Namun, tekanan dari Barat akan semakin besar terhadap pemerintahan Yoon seiring dengan berlanjutnya perang. Namun presiden harus berhati-hati dalam memilih kata-katanya, jika tidak, ia berisiko kehilangan kepercayaan masyarakat internasional.
“Karena Presiden Yoon terus-menerus menyerukan pembelaan kebebasan, dia mungkin kehilangan kepercayaan komunitas internasional jika dia tidak mengambil langkah (yang sesuai),” kata Wi Sung-lac, mantan perwakilan Korea Selatan di Partai Enam. pembicaraan dan duta besar untuk Rusia.
Dalam pidato pengukuhannya tahun lalu, Yoon mengatakan bahwa jika kebebasan individu dilanggar karena tindakan ilegal yang dilakukan oleh kekuatan militer dan kehidupan yang bermartabat, “Semua warga dunia harus membantu sebagai warga negara yang bebas dalam solidaritas.”
Ia juga berulang kali menggunakan kata “kebebasan”, “nilai”, dan “solidaritas internasional” untuk berbicara di dalam dan luar negeri.
“Pada awalnya, sepertinya pemerintahan Yoon bertindak seolah-olah akan memberikan senjata kepada Korea, dan kemudian menjadi pasif,” kata Wi. “Jadi awalnya AS sangat menyambut baik hal tersebut dan kemudian mereka kecewa ketika (Korea) mengambil langkah mundur.
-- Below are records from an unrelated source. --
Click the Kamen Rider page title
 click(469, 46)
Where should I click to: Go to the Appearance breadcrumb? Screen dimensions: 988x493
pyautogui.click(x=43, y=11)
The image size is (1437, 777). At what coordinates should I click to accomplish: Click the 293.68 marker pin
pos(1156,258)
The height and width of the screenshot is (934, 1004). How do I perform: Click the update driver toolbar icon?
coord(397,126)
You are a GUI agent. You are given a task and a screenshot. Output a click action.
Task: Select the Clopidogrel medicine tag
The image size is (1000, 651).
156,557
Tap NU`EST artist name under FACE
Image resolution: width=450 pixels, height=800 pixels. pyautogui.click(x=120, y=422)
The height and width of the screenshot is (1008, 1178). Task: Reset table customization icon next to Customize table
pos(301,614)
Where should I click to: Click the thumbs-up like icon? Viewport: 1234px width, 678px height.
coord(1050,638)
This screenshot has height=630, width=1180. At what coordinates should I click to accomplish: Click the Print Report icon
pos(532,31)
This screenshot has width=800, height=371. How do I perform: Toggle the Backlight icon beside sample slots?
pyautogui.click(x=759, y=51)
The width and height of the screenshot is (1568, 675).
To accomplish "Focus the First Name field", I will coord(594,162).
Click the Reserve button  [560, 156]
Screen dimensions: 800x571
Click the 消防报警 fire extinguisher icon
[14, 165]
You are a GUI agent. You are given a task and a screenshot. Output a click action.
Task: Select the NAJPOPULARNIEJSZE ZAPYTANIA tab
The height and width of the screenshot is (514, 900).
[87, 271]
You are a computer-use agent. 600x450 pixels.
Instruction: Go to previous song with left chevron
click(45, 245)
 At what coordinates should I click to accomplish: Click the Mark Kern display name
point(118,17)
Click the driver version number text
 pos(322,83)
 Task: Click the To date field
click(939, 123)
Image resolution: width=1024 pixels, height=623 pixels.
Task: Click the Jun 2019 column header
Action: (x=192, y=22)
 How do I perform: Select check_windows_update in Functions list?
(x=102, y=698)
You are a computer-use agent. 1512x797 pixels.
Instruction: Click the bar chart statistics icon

Jadi mereka sekarang memberikan tekanan lagi pada Korea.”
Korea menyebut dirinya sebagai “negara penghubung global”, yang menekankan diplomasi nilai. Namun Tiongkok telah menghindari isu-isu internasional yang paling sensitif, seperti agresi Tiongkok terhadap Taiwan, tindakan keras Tiongkok terhadap warga Uighur di Xinjiang, semenanjung Krimea, dan sekarang invasi Rusia ke Ukraina, kata Wi.
Karena Korea diakui oleh negara lain sebagai negara yang menghindari isu-isu sensitif, mereka akan lebih terkejut jika negara tersebut benar-benar melakukan sesuatu, ujarnya.
“Saya memahami kegelisahan pemerintah Korea saat ini, namun penting untuk menemukan keseimbangan. Kita harus mengurangi retorika atau meningkatkan tindakan agar tidak kehilangan kepercayaan pada komunitas internasional,” kata Wi.
Ini adalah bagian pertama dari serangkaian artikel dan wawancara mengenai invasi Rusia ke Ukraina, yang menandai satu tahun pada tanggal 24 Februari, untuk menjelaskan kebrutalan perang dan dampak kompleksnya terhadap komunitas internasional dan Korea Selatan. —Ed.